▸ ZIEL A:
Beantworte anhand des Textauszugs über den Ukraine-Krieg:
(i) Seit wie vielen Tagen führt Russland Krieg gegen die Ukraine?
(ii) Welches Amt hat Hanna Maljar?
(iii) Wann gab es erneut Luftalarm in Kiew?
▸ ZIEL B: Gib bitte aus den Zeilen unterhalb des Textauszugs wortgetreu wieder: beginnend mit der Zeile mit "Viewport: 966px width, 412px height." und weiter bis einschließlich der Zeile mit "coord(679,332)".

▸ TEXTAUSZUG ZUM LESEN:
Ukraine-Krieg, Tag 103: Selenskyj spricht von heikler Lage im Osten des Landes

Kiew (Ukraine) - Seit 103 Tagen führt Russland inzwischen Krieg gegen die Ukraine. Der ukrainische Präsident Wolodymyr Selenskyj (44) forderte erneut, dass der Krieg "so schnell wie möglich beendet werden" muss. Ein Ende der Kampfhandlungen ist jedoch noch immer nicht in Sicht. Alle aktuellen Entwicklungen findet Ihr hier im TAG24-Liveticker.

Ein beschädigtes Gebäude in einem Eisenbahnausbesserungswerk in Kiew nach einer Reihe von russischen Luftangriffen auf das Gebiet.
Ein beschädigtes Gebäude in einem Eisenbahnausbesserungswerk in Kiew nach einer Reihe von russischen Luftangriffen auf das Gebiet.  © Daniel Ceng Shou-Yi/ZUMA Press Wire/dpa

Das Verteidigungsministerium in Kiew hat erneut vor der Gefahr neuer Attacken gewarnt: "Wir haben immer offen gesagt, dass Kiew ständig der Bedrohung ausgesetzt ist", sagte Vizeverteidigungsministerin Hanna Maljar.

Auch wenn viele Menschen inzwischen zurückkehrten: "Wir sollten trotzdem begreifen, dass der Krieg in einer heißen Phase ist und Kiew als Hauptziel der Russischen Föderation erhalten bleibt."

In der Nacht zum Montag gab es erneut Luftalarm in Kiew. Russland beklagt derweil, dass die Ukraine die Verhandlungen über ein Ende der Kampfhandlungen auf Eis gelegt habe.

▸ EXTRAHIERTE ZEILEN:
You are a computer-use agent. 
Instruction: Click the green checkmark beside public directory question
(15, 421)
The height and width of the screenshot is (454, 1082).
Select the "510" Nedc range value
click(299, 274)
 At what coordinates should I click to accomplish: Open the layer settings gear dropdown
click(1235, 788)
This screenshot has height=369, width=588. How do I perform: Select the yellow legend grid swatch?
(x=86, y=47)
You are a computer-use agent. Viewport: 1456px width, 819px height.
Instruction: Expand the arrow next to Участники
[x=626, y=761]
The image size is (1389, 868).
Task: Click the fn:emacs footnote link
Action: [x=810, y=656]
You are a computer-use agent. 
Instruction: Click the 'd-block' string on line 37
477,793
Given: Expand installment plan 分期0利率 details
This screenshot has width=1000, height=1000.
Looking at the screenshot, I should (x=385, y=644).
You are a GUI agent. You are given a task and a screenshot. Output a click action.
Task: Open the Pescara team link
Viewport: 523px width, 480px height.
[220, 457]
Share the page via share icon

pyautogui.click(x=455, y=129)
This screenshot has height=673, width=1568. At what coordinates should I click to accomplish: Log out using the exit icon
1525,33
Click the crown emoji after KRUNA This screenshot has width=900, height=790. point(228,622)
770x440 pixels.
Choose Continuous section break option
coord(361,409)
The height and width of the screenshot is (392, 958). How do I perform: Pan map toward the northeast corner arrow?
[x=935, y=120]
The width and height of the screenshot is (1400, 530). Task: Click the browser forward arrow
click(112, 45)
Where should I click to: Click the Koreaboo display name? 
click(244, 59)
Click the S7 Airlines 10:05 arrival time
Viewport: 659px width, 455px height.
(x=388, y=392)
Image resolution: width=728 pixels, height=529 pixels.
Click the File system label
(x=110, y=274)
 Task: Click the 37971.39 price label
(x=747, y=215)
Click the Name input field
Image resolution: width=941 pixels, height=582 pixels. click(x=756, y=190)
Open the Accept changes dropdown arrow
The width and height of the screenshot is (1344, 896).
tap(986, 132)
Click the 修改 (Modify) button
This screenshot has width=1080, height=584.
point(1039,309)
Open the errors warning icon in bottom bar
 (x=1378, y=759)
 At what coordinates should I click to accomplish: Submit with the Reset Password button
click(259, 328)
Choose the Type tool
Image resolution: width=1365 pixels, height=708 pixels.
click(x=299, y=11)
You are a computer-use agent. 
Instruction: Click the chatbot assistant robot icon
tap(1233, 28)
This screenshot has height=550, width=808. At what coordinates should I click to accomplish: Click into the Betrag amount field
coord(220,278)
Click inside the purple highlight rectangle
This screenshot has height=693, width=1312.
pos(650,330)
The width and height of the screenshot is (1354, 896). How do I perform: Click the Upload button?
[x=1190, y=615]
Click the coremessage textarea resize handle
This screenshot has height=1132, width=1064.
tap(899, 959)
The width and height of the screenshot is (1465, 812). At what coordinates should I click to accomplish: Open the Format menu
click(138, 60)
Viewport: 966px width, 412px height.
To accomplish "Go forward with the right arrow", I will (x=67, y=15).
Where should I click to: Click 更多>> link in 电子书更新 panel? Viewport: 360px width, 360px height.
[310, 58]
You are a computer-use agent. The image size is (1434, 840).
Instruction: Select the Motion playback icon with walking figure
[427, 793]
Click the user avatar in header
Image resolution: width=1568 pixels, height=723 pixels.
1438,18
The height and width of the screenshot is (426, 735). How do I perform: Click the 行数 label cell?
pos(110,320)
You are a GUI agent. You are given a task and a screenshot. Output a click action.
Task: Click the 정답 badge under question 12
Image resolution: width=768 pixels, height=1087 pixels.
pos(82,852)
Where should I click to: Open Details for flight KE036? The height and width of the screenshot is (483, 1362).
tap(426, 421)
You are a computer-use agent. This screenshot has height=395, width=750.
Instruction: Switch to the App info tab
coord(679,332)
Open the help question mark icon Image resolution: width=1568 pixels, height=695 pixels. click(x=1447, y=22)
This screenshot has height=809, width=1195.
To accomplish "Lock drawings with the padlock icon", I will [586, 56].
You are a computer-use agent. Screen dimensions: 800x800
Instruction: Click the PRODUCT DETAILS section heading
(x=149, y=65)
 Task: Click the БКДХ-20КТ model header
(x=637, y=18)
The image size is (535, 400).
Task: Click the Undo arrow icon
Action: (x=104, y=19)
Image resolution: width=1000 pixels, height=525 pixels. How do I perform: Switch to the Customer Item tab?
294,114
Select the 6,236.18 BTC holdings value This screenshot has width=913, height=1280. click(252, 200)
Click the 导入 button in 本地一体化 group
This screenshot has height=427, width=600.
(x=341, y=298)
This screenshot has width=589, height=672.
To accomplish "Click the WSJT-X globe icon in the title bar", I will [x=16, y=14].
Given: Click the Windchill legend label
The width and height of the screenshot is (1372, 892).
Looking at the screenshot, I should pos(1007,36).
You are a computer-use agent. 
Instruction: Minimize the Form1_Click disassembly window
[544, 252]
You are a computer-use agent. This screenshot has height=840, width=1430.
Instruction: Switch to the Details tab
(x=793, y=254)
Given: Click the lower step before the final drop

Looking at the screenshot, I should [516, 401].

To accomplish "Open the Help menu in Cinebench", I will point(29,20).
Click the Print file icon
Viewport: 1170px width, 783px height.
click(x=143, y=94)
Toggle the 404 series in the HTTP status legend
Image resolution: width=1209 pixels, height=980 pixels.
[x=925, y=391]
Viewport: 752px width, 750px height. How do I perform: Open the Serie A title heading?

▸ RICHTIGE AUSGABE A:
(i) Seit 103 Tagen.
(ii) Vizeverteidigungsministerin.
(iii) In der Nacht zum Montag.

▸ RICHTIGE AUSGABE B:
Viewport: 966px width, 412px height.
To accomplish "Go forward with the right arrow", I will (x=67, y=15).
Where should I click to: Click 更多>> link in 电子书更新 panel? Viewport: 360px width, 360px height.
[310, 58]
You are a computer-use agent. The image size is (1434, 840).
Instruction: Select the Motion playback icon with walking figure
[427, 793]
Click the user avatar in header
Image resolution: width=1568 pixels, height=723 pixels.
1438,18
The height and width of the screenshot is (426, 735). How do I perform: Click the 行数 label cell?
pos(110,320)
You are a GUI agent. You are given a task and a screenshot. Output a click action.
Task: Click the 정답 badge under question 12
Image resolution: width=768 pixels, height=1087 pixels.
pos(82,852)
Where should I click to: Open Details for flight KE036? The height and width of the screenshot is (483, 1362).
tap(426, 421)
You are a computer-use agent. This screenshot has height=395, width=750.
Instruction: Switch to the App info tab
coord(679,332)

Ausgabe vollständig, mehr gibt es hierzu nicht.